"Il est des voix que la distance avive, arrache, dirait-on, aux mille échos
momentanés du jour, pour nous les rendre plus poignantes, austères et comme
énigmatiques dans le silence neuf où elles surgissent. L'oeuvre poétique
d'Antonio Machado, accessible enfin au lecteur de langue française, participe de
ce destin tout à la fois superbe et redoutable. Longtemps connue ici par bribes,
et presque par raccroc, en relation avec la geste tragique de cette Espagne qui
l'a vu naître, voici qu'elle s'offre à nous déliée, mais aussi, démunie de son
contexte, dans la différence et l'écart d'une pensée, d'un idiome, d'un système
de signes à bien des égards étrangers à son entreprise.

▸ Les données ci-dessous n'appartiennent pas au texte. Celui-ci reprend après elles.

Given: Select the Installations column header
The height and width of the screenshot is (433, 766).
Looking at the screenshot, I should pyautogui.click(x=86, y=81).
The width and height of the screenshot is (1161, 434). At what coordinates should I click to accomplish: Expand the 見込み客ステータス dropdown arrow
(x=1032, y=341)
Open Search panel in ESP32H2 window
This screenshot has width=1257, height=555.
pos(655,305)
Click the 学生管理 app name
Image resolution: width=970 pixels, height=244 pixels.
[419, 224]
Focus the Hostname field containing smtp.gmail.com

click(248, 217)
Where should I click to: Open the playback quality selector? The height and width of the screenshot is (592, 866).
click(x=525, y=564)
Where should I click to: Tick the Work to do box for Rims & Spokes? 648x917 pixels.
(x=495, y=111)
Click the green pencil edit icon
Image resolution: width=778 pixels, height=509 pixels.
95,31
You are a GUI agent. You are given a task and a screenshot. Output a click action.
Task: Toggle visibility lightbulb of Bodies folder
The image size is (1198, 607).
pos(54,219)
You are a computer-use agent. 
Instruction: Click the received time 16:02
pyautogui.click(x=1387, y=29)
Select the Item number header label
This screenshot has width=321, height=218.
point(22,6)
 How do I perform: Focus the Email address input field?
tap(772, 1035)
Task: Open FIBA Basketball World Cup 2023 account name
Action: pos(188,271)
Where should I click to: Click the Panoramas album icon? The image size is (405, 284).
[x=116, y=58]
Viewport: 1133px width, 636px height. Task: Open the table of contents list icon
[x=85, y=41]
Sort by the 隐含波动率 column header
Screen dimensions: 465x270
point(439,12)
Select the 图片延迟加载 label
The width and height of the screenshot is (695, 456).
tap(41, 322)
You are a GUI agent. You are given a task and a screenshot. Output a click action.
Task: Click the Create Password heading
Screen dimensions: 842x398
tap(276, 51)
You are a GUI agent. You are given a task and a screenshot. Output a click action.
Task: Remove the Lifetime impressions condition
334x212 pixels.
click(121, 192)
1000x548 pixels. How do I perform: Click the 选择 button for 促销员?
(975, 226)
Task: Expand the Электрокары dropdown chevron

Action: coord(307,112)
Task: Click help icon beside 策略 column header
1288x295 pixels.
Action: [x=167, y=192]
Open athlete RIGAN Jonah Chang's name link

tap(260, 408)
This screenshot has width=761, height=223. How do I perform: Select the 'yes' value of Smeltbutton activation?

Toute traduction de
poésie, nous le savons, n'est au mieux que translation hasardeuse, équivalence
hypothétique entre un monde à jamais clos sur son questionnement et les figures,
trop affirmées toujours, dont il s'illustre ailleurs. La parole de Machado,
tenacement inscrite en une terre, obscurément nourrie de ses passions et de ses
dieux, pouvait-elle aborder sans peine à d'autres rives ? Je crois que le
premier mérite de la version qui nous requiert aujourd'hui est d'avoir tenté,
sans théâtre ni distorsions maniéristes, de maintenir une approche littérale, au
plus près du souffle et du cheminement originels. La gravité, le dépouillement
des meilleurs poèmes de Machado ne demandent pas tant à être reconstitués que
reconnus. C'est dire que la fidélité à la lettre, périlleuse parfois, témoigne
ici d'une adhésion très profonde à la poétique qui a guidé le poète, à ce désir,
tant de fois prononcé par lui, d'une lecture naïve et nue." Claude Esteban.